**GOAL:** Copy out word for word the lines of the entries, from the line containing "You are a GUI" through the line containing "The height and width of the screenshot is (670, 1172).", including both of those lines.
Begin RECORDED DATA
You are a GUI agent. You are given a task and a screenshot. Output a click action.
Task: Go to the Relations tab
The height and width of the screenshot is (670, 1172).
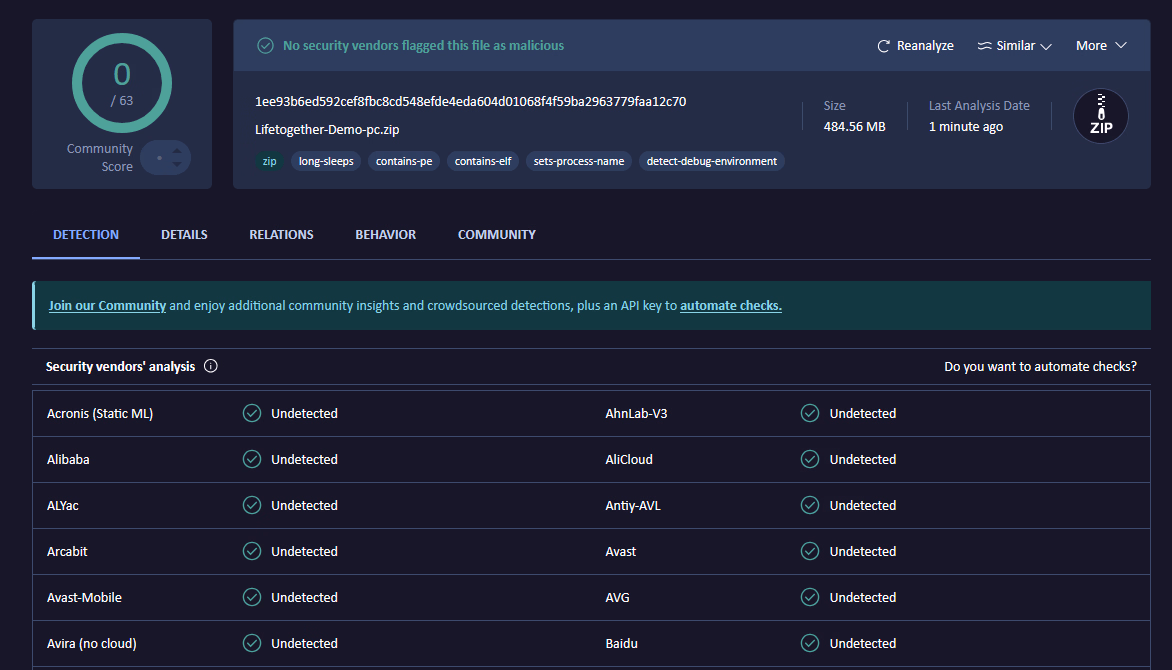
End RECORDED DATA
Begin RECORDED DATA
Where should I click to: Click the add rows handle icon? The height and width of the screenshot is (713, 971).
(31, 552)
End RECORDED DATA
Begin RECORDED DATA
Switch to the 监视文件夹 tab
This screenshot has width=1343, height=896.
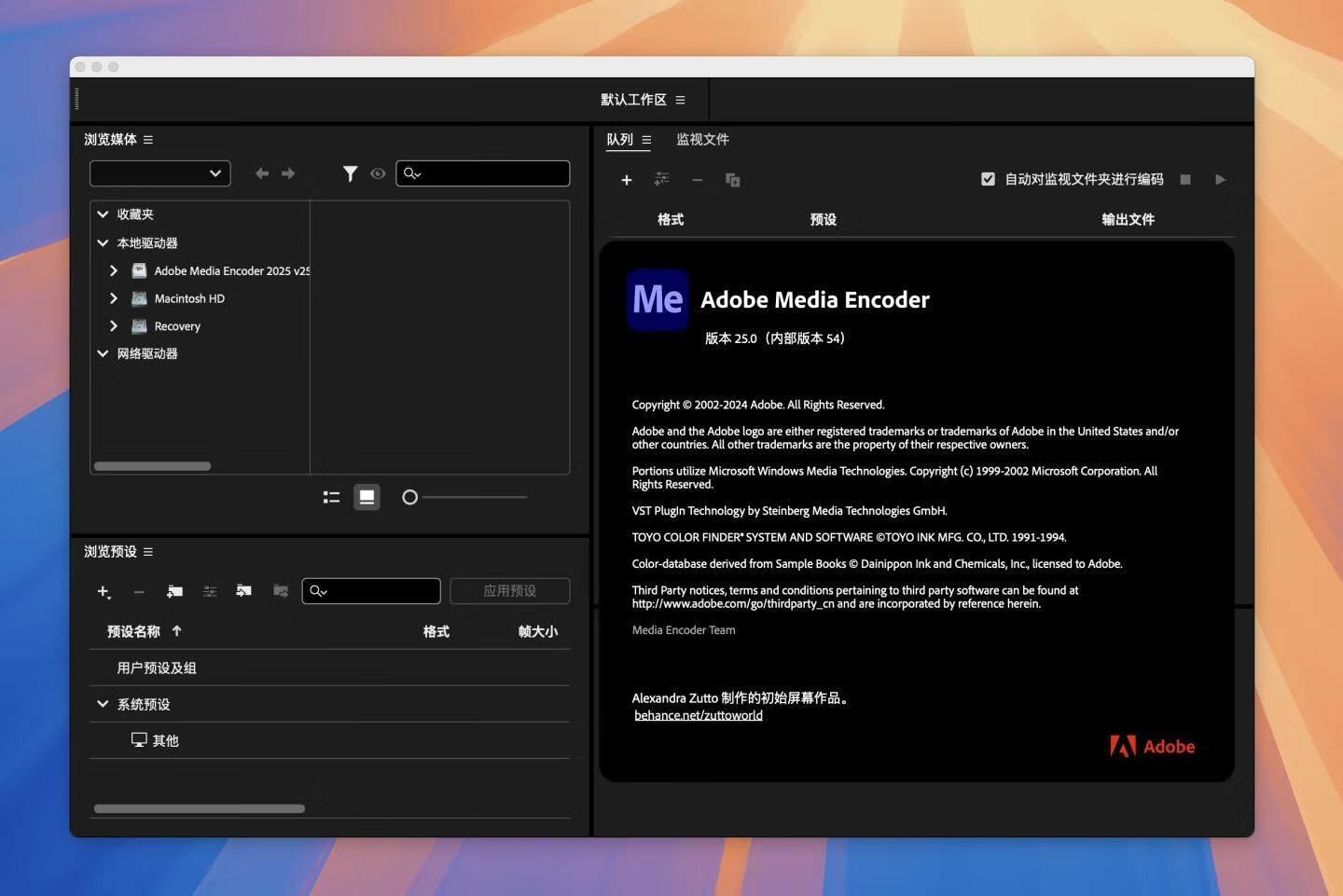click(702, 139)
End RECORDED DATA
**WRITTEN ANSWER:**
You are a GUI agent. You are given a task and a screenshot. Output a click action.
Task: Go to the Relations tab
The height and width of the screenshot is (670, 1172).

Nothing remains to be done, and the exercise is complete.